(Recorded data)
↓
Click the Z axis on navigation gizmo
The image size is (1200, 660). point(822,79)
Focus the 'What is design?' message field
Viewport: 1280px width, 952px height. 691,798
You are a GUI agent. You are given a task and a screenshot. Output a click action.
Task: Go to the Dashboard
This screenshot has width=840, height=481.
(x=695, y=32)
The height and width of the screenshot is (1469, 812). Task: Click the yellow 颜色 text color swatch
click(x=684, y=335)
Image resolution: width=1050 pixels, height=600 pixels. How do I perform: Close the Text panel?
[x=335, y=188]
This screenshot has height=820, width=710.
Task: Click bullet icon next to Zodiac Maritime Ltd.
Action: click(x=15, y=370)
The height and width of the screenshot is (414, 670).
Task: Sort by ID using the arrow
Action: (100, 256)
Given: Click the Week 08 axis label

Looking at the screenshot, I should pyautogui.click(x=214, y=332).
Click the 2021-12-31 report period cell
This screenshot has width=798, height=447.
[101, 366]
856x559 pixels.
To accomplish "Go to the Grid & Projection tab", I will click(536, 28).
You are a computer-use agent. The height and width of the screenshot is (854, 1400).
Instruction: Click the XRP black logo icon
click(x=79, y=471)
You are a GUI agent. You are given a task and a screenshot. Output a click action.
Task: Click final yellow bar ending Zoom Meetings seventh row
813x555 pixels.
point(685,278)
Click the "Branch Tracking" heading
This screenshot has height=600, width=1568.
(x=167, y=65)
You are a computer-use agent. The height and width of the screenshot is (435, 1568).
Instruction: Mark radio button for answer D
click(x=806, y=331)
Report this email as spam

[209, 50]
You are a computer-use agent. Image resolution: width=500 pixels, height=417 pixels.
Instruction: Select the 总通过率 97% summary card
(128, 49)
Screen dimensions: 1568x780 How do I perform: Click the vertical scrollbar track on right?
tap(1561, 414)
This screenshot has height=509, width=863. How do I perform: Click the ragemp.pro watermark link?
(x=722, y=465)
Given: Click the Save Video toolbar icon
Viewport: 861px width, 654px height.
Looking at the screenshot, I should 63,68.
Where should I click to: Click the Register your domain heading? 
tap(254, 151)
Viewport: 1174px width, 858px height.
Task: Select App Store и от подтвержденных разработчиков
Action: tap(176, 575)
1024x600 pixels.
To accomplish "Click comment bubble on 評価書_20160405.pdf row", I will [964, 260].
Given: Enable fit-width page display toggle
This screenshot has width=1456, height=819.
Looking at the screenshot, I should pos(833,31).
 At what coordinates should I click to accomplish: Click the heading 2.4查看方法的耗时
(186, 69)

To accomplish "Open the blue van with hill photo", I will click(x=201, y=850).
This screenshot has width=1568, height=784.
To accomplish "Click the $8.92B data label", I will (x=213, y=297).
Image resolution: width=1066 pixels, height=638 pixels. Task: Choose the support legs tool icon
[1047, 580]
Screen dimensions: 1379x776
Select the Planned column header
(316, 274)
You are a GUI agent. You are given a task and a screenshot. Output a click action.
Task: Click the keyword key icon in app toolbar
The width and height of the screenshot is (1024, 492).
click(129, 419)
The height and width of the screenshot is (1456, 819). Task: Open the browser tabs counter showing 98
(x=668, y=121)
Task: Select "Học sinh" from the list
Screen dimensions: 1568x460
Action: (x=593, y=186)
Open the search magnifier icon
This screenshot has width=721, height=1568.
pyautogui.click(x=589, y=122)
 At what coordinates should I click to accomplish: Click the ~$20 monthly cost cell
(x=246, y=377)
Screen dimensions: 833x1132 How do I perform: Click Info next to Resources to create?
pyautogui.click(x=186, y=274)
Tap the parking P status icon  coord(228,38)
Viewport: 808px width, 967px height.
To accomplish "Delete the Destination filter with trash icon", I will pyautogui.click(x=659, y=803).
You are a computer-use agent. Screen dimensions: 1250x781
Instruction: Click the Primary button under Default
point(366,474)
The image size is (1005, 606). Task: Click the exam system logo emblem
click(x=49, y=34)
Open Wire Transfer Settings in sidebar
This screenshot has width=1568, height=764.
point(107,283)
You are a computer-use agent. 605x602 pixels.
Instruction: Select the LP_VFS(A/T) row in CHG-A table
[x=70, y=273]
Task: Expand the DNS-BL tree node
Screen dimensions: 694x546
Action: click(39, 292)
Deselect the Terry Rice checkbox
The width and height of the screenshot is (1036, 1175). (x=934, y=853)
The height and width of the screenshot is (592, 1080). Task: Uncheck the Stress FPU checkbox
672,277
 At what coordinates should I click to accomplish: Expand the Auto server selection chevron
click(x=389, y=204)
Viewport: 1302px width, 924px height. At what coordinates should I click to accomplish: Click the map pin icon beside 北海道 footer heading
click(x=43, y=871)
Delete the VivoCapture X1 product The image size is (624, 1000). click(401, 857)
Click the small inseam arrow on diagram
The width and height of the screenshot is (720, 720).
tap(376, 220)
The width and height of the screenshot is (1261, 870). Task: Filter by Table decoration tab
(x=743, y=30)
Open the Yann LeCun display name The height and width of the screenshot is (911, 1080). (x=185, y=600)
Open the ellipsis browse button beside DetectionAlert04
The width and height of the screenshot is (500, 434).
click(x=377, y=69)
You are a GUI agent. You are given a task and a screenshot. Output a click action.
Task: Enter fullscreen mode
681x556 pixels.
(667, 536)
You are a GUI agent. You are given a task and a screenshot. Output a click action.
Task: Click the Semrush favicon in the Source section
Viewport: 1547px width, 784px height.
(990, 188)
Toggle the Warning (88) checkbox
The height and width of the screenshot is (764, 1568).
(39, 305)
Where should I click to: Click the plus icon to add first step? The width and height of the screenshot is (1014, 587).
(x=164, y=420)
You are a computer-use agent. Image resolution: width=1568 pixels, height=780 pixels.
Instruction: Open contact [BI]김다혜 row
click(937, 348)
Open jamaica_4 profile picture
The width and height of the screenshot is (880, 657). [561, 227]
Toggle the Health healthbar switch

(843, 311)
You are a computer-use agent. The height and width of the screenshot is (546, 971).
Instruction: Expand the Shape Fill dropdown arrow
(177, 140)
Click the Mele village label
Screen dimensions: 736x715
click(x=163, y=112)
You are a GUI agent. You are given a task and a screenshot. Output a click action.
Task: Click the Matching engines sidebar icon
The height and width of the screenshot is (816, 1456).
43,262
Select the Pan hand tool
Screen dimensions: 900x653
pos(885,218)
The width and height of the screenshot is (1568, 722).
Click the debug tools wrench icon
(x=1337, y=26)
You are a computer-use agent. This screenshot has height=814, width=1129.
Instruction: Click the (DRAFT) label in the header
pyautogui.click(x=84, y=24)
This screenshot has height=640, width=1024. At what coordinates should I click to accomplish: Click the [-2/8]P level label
↑
Task to carry out: An exact transcription of the entries is needed, complete to the final line.

Exercise result:
Click the Z axis on navigation gizmo
The image size is (1200, 660). point(822,79)
Focus the 'What is design?' message field
Viewport: 1280px width, 952px height. 691,798
You are a GUI agent. You are given a task and a screenshot. Output a click action.
Task: Go to the Dashboard
This screenshot has width=840, height=481.
(x=695, y=32)
The height and width of the screenshot is (1469, 812). Task: Click the yellow 颜色 text color swatch
click(x=684, y=335)
Image resolution: width=1050 pixels, height=600 pixels. How do I perform: Close the Text panel?
[x=335, y=188]
This screenshot has height=820, width=710.
Task: Click bullet icon next to Zodiac Maritime Ltd.
Action: click(x=15, y=370)
The height and width of the screenshot is (414, 670).
Task: Sort by ID using the arrow
Action: (100, 256)
Given: Click the Week 08 axis label

Looking at the screenshot, I should pyautogui.click(x=214, y=332).
Click the 2021-12-31 report period cell
This screenshot has width=798, height=447.
[101, 366]
856x559 pixels.
To accomplish "Go to the Grid & Projection tab", I will click(536, 28).
You are a computer-use agent. The height and width of the screenshot is (854, 1400).
Instruction: Click the XRP black logo icon
click(x=79, y=471)
You are a GUI agent. You are given a task and a screenshot. Output a click action.
Task: Click final yellow bar ending Zoom Meetings seventh row
813x555 pixels.
point(685,278)
Click the "Branch Tracking" heading
This screenshot has height=600, width=1568.
(x=167, y=65)
You are a computer-use agent. The height and width of the screenshot is (435, 1568).
Instruction: Mark radio button for answer D
click(x=806, y=331)
Report this email as spam

[209, 50]
You are a computer-use agent. Image resolution: width=500 pixels, height=417 pixels.
Instruction: Select the 总通过率 97% summary card
(128, 49)
Screen dimensions: 1568x780 How do I perform: Click the vertical scrollbar track on right?
tap(1561, 414)
This screenshot has height=509, width=863. How do I perform: Click the ragemp.pro watermark link?
(x=722, y=465)
Given: Click the Save Video toolbar icon
Viewport: 861px width, 654px height.
Looking at the screenshot, I should 63,68.
Where should I click to: Click the Register your domain heading? 
tap(254, 151)
Viewport: 1174px width, 858px height.
Task: Select App Store и от подтвержденных разработчиков
Action: tap(176, 575)
1024x600 pixels.
To accomplish "Click comment bubble on 評価書_20160405.pdf row", I will [964, 260].
Given: Enable fit-width page display toggle
This screenshot has width=1456, height=819.
Looking at the screenshot, I should pos(833,31).
 At what coordinates should I click to accomplish: Click the heading 2.4查看方法的耗时
(186, 69)

To accomplish "Open the blue van with hill photo", I will click(x=201, y=850).
This screenshot has width=1568, height=784.
To accomplish "Click the $8.92B data label", I will (x=213, y=297).
Image resolution: width=1066 pixels, height=638 pixels. Task: Choose the support legs tool icon
[1047, 580]
Screen dimensions: 1379x776
Select the Planned column header
(316, 274)
You are a GUI agent. You are given a task and a screenshot. Output a click action.
Task: Click the keyword key icon in app toolbar
The width and height of the screenshot is (1024, 492).
click(129, 419)
The height and width of the screenshot is (1456, 819). Task: Open the browser tabs counter showing 98
(x=668, y=121)
Task: Select "Học sinh" from the list
Screen dimensions: 1568x460
Action: (x=593, y=186)
Open the search magnifier icon
This screenshot has width=721, height=1568.
pyautogui.click(x=589, y=122)
 At what coordinates should I click to accomplish: Click the ~$20 monthly cost cell
(x=246, y=377)
Screen dimensions: 833x1132 How do I perform: Click Info next to Resources to create?
pyautogui.click(x=186, y=274)
Tap the parking P status icon  coord(228,38)
Viewport: 808px width, 967px height.
To accomplish "Delete the Destination filter with trash icon", I will pyautogui.click(x=659, y=803).
You are a computer-use agent. Screen dimensions: 1250x781
Instruction: Click the Primary button under Default
point(366,474)
The image size is (1005, 606). Task: Click the exam system logo emblem
click(x=49, y=34)
Open Wire Transfer Settings in sidebar
This screenshot has width=1568, height=764.
point(107,283)
You are a computer-use agent. 605x602 pixels.
Instruction: Select the LP_VFS(A/T) row in CHG-A table
[x=70, y=273]
Task: Expand the DNS-BL tree node
Screen dimensions: 694x546
Action: click(39, 292)
Deselect the Terry Rice checkbox
The width and height of the screenshot is (1036, 1175). (x=934, y=853)
The height and width of the screenshot is (592, 1080). Task: Uncheck the Stress FPU checkbox
672,277
 At what coordinates should I click to accomplish: Expand the Auto server selection chevron
click(x=389, y=204)
Viewport: 1302px width, 924px height. At what coordinates should I click to accomplish: Click the map pin icon beside 北海道 footer heading
click(x=43, y=871)
Delete the VivoCapture X1 product The image size is (624, 1000). click(401, 857)
Click the small inseam arrow on diagram
The width and height of the screenshot is (720, 720).
tap(376, 220)
The width and height of the screenshot is (1261, 870). Task: Filter by Table decoration tab
(x=743, y=30)
Open the Yann LeCun display name The height and width of the screenshot is (911, 1080). (x=185, y=600)
Open the ellipsis browse button beside DetectionAlert04
The width and height of the screenshot is (500, 434).
click(x=377, y=69)
You are a GUI agent. You are given a task and a screenshot. Output a click action.
Task: Enter fullscreen mode
681x556 pixels.
(667, 536)
You are a GUI agent. You are given a task and a screenshot. Output a click action.
Task: Click the Semrush favicon in the Source section
Viewport: 1547px width, 784px height.
(990, 188)
Toggle the Warning (88) checkbox
The height and width of the screenshot is (764, 1568).
(39, 305)
Where should I click to: Click the plus icon to add first step? The width and height of the screenshot is (1014, 587).
(x=164, y=420)
You are a computer-use agent. Image resolution: width=1568 pixels, height=780 pixels.
Instruction: Open contact [BI]김다혜 row
click(937, 348)
Open jamaica_4 profile picture
The width and height of the screenshot is (880, 657). [561, 227]
Toggle the Health healthbar switch

(843, 311)
You are a computer-use agent. The height and width of the screenshot is (546, 971).
Instruction: Expand the Shape Fill dropdown arrow
(177, 140)
Click the Mele village label
Screen dimensions: 736x715
click(x=163, y=112)
You are a GUI agent. You are given a task and a screenshot. Output a click action.
Task: Click the Matching engines sidebar icon
The height and width of the screenshot is (816, 1456).
43,262
Select the Pan hand tool
Screen dimensions: 900x653
pos(885,218)
The width and height of the screenshot is (1568, 722).
Click the debug tools wrench icon
(x=1337, y=26)
You are a computer-use agent. This screenshot has height=814, width=1129.
Instruction: Click the (DRAFT) label in the header
pyautogui.click(x=84, y=24)
This screenshot has height=640, width=1024. At what coordinates should I click to accomplish: Click the [-2/8]P level label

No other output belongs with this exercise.